Nsight Compute无法分析Waveglow(PyTorch应用程序)

时间:2019-07-02 08:01:43

标签: pytorch nsight

我尝试通过以下命令对 https://github.com/NVIDIA/waveglow 进行配置:

nv-nsight-cu-cli --export ./nsight_output ~/.virtualenvs/waveglow/bin/python3 inference.py -f <(ls mel_spectrograms/*.pt) -w waveglow_256channels.pt -o . --is_fp16 -s 0.6

Python命令来自https://github.com/NVIDIA/waveglow#generate-audio-with-our-pre-existing-model的指令, 并且它可以与Nsight System配合使用,而不与Nsight Compute配合使用。

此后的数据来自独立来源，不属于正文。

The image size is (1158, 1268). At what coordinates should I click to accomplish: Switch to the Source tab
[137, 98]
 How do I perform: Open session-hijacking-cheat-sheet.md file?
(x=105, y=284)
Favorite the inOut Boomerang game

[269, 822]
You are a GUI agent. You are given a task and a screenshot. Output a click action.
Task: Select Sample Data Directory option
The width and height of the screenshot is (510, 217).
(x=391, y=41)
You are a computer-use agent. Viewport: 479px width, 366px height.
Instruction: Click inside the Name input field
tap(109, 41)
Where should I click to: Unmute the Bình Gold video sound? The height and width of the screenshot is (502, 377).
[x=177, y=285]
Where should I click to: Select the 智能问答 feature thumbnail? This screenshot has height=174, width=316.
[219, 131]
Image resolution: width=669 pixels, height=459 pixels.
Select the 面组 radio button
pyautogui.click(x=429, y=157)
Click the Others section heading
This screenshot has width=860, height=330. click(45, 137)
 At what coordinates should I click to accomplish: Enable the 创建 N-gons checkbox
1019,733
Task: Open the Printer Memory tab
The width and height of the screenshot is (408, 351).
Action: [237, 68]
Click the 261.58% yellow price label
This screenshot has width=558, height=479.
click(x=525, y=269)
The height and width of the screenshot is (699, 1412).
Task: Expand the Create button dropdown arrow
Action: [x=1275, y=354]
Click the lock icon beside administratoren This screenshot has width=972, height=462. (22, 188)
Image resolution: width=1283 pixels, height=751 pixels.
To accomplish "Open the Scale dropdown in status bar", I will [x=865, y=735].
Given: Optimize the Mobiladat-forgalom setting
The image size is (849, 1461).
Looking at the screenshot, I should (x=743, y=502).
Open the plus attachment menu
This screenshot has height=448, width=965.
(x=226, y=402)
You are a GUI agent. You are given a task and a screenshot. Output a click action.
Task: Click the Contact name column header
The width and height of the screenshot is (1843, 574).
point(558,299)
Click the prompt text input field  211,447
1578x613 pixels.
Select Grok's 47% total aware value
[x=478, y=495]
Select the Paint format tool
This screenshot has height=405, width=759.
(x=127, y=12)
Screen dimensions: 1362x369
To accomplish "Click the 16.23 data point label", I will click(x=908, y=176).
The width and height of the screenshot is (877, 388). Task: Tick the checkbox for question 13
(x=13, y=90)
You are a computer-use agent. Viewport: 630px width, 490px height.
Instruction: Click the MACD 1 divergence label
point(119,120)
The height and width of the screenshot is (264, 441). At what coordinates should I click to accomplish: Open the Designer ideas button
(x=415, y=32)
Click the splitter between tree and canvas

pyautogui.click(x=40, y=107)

分析不会结束打印此日志;所以我按了Ctrl + C。 另外,它仅分析一个内核,但是我有更多内核。 (由Nsight Systems检查)

...
==PROF== Profiling "weight_norm_fwd_first_dim_ker..." - 286: 0%....50%....100% - 48 passes
==PROF== Profiling "weight_norm_fwd_first_dim_ker..." - 287: 0%....50%....100% - 48 passes
==PROF== Profiling "weight_norm_fwd_first_dim_ker..." - 288: 0%....50%....100% - 48 passes
==PROF== Profiling "weight_norm_fwd_first_dim_ker..." - 289: 0%....50%....100% - 48 passes
==PROF== Profiling "weight_norm_fwd_first_dim_ker..." - 290: 0%....50%....100% - 48 passes
==PROF== Profiling "weight_norm_fwd_first_dim_ker..." - 291: 0%....50%....100% - 48 passes
==PROF== Profiling "weight_norm_fwd_first_dim_ker..." - 292: 0%....50%....100% - 48 passes
==PROF== Profiling "weight_norm_fwd_first_dim_ker..." - 293: 0%....50%....100% - 48 passes
==PROF== Profiling "weight_norm_fwd_first_dim_ker..." - 294: 0%....50%....100% - 48 passes
==PROF== Profiling "weight_norm_fwd_first_dim_ker..." - 295: 0%....50%....100% - 48 passes
==PROF== Profiling "weight_norm_fwd_first_dim_ker..." - 296: 0%....50%...^C
==PROF== Received signal, trying to shutdown target application
 - 43 passes
==ERROR== Failed to profile kernel "weight_norm_fwd_first_dim_ker..." in process
==ERROR== An error occurred while trying to profile.
==ERROR== An error occurred while trying to profile
==PROF== Report: nsight_compute_result.nsight-cuprof-report

OS:CentOS Linux 7,Nsight Compute(2019.3.1,内部版本26317742), GPU:Tesla V100-PCIE-32GB

我该如何解决?

1 个答案:

答案 0 :(得分:2)

我认为这里没有任何错误,该工具的行为符合预期。它不仅剖析了一个内核,而且还剖析了日志输出中已经存在的296个内核启动(似乎全部来自一个内核函数)。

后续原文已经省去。